Avant que les humains ne les repoussent dans les entrailles de Féérune, les Kuo-Toa habitaient le long des côtes et sur les îles de la surface. Nul ne sait plus aujourd'hui ce qui provoqua ce conflit à l'origine de cet exil forcé, dont même la datation fait encore débat. Exilés dans les Profondeurs, les Kuo-Toa, encore peu habitués à l'obscurité permanente et affaiblis par la guerre qu'ils venaient de mener, ne tardèrent pas tomber sous le joug des illithids, des créatures vicieuses que les surfaciens connaissent mieux sous le nom de flagelleurs mentaux. Quand l'empire illithid s'effondra, les Kuo-Toa retrouvèrent un semblant de liberté et fondèrent leurs propres cités. Mais après des générations à servir de cobayes pour les expériences psioniques de leurs maîtres, les Kuo-Toa avaient développé une forme de folie dont ils ne se sont toujours pas débarrassé à ce jour.

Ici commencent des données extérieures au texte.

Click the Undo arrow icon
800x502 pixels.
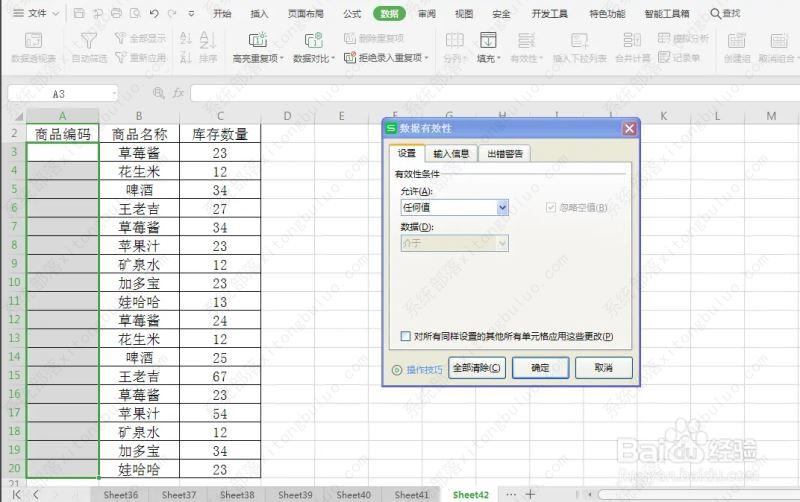(x=153, y=14)
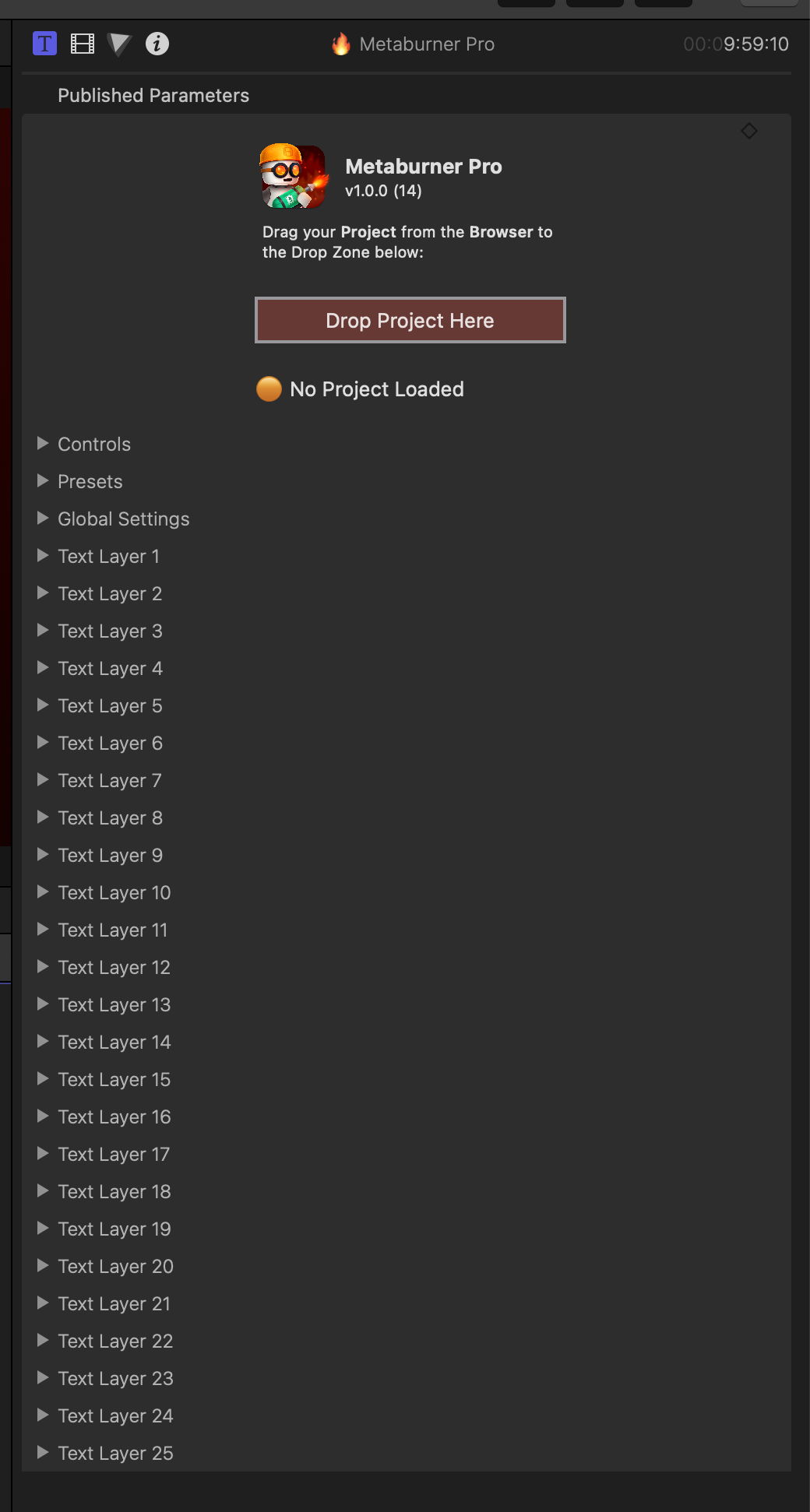This screenshot has height=1512, width=810.
Task: Expand the Global Settings section
Action: coord(43,519)
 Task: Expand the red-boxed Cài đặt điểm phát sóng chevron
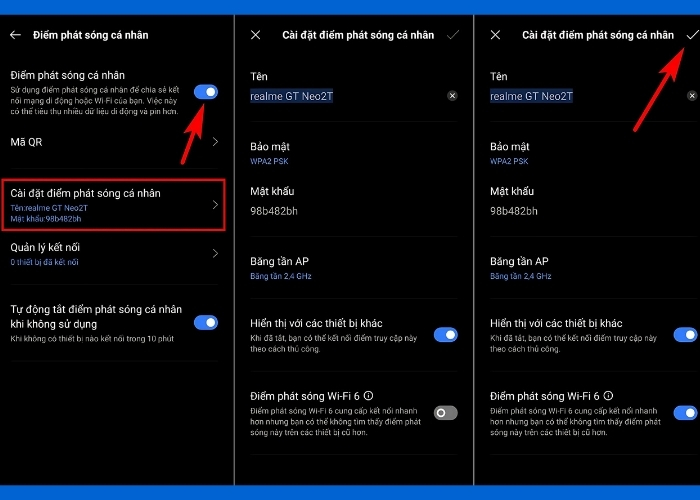214,205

Beaucoup d'érudits émettent l'hypothèse qu'après avoir été esclaves tant d'années, les Kuo-Toa se sont dotés de leurs propres maîtres en créant leurs divinités de toutes pièces et en accordant le contrôle de la communauté aux grands prêtres. Cette thèse, pour plausible qu'elle soit, n'explique pas d'où les grand prêtres tirent leurs pouvoirs divins. Mais peut être que les Kuo-Toa pourraient tenir le même discours sur les dieux et les prêtres de la surface ? Après tout, la folie n'est qu'affaire de perspective.